(Autoria Desconhecida)
Não
queria ter crescido. Quer dizer, ter crescido, eu quis e quero ainda, pois é
muito difícil achar suportes para mudar a temperatura da água em dias de
inverno, quando a roupa já se foi. O que não é querido é o tempo ter me
consumido e continuar a me consumir. Daquele rosto liso e inocente, há agora
uma barba daquelas comunistas, cheia de intenções e tristezas, não tão
passageiras.
Quando
acordo em manhãs d’águas sinto um cheiro misturar-se ao de terra molhada, um odor
forte e marcante. O perfume de minha infância, carregado de todas as nostalgias
que profundamente me fizeram. Isso me faz lembrar o tempo que minha maior
preocupação era chegar em casa a tempo de assistir o finzinho dos desenhos
matinais.
Animações
com a maldade e ingenuidade bem definidas, diferente da realidade que tive que
aprender a viver, onde esses dois extremos se confundem de tal forma que a
percepção fica a par dos cegos. Os perigos são reais, a malícia é camuflada e
nossos heróis estão quase todos condenados a pena de vida, e os que não, estão
se drogando pelas esquinas buscando estar em algum desenho. E essas decepções
me deformaram em um desconfiado, levando-me também uma significativa fatia de
boa-fé.
E
das verdades que sempre proferia, tive que aprender a ocultar, nem sempre elas
consolavam, deveriam, mas não. Lembro-me das revelações que fiz. Nada escapa aos
olhos de uma criança atenta. Foram traições colocadas em “lençóis limpos”,
atitudes e falas maldosas escancaradas com a maior pureza, fora as tantas
outras realidades reprimidas com um “não conte isso pra ninguém”. As pessoas
preferem a mentira. Masoquismo sentimental. As doses diárias de dor são mais
aceitas do que verdades quebrando correntes mentais. E assim, aprendi a omitir,
fingir, mentir e sorrir, forçosamente, sorrir.
Uma
das minhas maiores saudades é de como eu sentia o amor ou ele a mim. Não havia vergonha em amar e não ser
recíproco, se sim, tanto melhor, mas o amar em si já confortava bastante. E
declarar-se não era nenhuma ousadia, muito ao inverso, a palavra amor em meus
lábios era moradia. Mas aos poucos a noção de posse foi se apropriando desse
sentimento e a vivência do amor passou a ser trancafiada, e ai o amar tornou-se
uma inquisição geográfica e descritiva, “onde está(va)?o que está(va) fazendo?". Claro,
que até mesmo na infância o amor não era tão livre assim, mas a gaiola aberta,
já representava muita coisa.
Da
minha farta imaginação, restou-me uma gota que de vez em quando a uso, mais
por saudade do que por necessidade. Tinha uma força mental brutal, dava vida a
seres inanimados, construía realidades, fazia perguntas desconcertantes, e até
criava pessoas, como o meu amigo imaginário. Habitava um Deus em mim. Mas, foram, parceladamente esvaziando a minha
imaginação. O último suspiro consegui salvar. Algumas pessoas não conseguem.
Alguns
pensam, tentando se consolar, que a imaginação não condiz com a maturidade.

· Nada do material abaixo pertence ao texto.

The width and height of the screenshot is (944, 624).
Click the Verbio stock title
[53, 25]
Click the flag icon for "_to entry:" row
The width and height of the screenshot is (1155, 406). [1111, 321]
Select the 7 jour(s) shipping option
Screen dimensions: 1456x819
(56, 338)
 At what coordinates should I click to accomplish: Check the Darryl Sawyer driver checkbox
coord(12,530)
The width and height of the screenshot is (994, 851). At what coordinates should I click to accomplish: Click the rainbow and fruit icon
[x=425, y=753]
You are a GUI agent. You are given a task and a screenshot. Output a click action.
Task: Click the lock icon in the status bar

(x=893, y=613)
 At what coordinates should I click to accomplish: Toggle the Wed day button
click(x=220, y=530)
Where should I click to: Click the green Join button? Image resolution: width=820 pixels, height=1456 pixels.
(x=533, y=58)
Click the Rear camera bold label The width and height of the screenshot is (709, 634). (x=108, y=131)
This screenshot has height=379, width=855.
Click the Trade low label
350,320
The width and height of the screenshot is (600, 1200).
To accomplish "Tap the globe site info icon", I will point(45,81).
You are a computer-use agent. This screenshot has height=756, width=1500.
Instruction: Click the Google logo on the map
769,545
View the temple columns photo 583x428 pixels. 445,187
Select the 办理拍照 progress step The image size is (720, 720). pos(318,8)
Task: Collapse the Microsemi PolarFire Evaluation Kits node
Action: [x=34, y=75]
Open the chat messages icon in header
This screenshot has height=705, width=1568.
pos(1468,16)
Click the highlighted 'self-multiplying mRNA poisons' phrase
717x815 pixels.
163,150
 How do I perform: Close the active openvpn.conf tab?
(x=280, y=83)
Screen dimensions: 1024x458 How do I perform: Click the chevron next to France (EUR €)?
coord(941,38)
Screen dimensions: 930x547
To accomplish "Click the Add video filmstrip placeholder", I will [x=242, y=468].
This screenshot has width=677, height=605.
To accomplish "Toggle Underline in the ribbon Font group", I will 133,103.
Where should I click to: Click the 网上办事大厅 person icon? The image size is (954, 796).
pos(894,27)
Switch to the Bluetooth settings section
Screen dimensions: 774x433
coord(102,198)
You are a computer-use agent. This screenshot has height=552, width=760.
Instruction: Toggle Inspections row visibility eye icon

Engano. Não é compatível com a órbita carcerária que é imposta. E assim,
gradativamente, como fizeram com nossos pais, fizeram conosco, vão nos
moldando: pela televisão, pelas escolas assassinas de mentes, propagandas de
ilusão, nas ruas da insegurança, nas praças da vaidade e bares do vazio, até estarmos
todos parecidos, jogados no sofá da sala, assistindo um miserável programa
dominical, com nossos filhos ao lado, sendo também destruídos.
Mas
de tudo isso, o que afiadamente assola a minha alma, é a noção de tempo que se
metamorfoseou. O tempo passava por mim,
tão rápido quanto uma lagarta. Em um dia cabia tanto: risadas sinceras; indagações
solucionadas, as que não eram se esquecia; a imensidão das coisas, uma queda, e
mais outra, repetidamente até o medo ficar íntimo. Enfim, cabia minha semana e
uma boa noite de sono. Hoje ao acordar, já me vejo ao pé da cama pra dormir. O
dia me escorre aos dedos e eu não consigo segurar um segundo.
Também
pudera. Na minha infância o tempo era convidado, um hóspede querido, como eu
bem o aproveitava ele fazia questão de demorar ali, hoje deveras eu o
pressiono, ele gozadamente me dá as costas e vai a sorrir. De tanto o cobrar,
quando estamos a nos divertir, ao invés de alongar o momento, só pensa em
fugir. Com o tempo correndo, fico a pensar na morte cada vez mais perto de mim.
E por correr contra o tempo, de vingança,
mais cedo ou mais tarde, ele irá me sucumbir.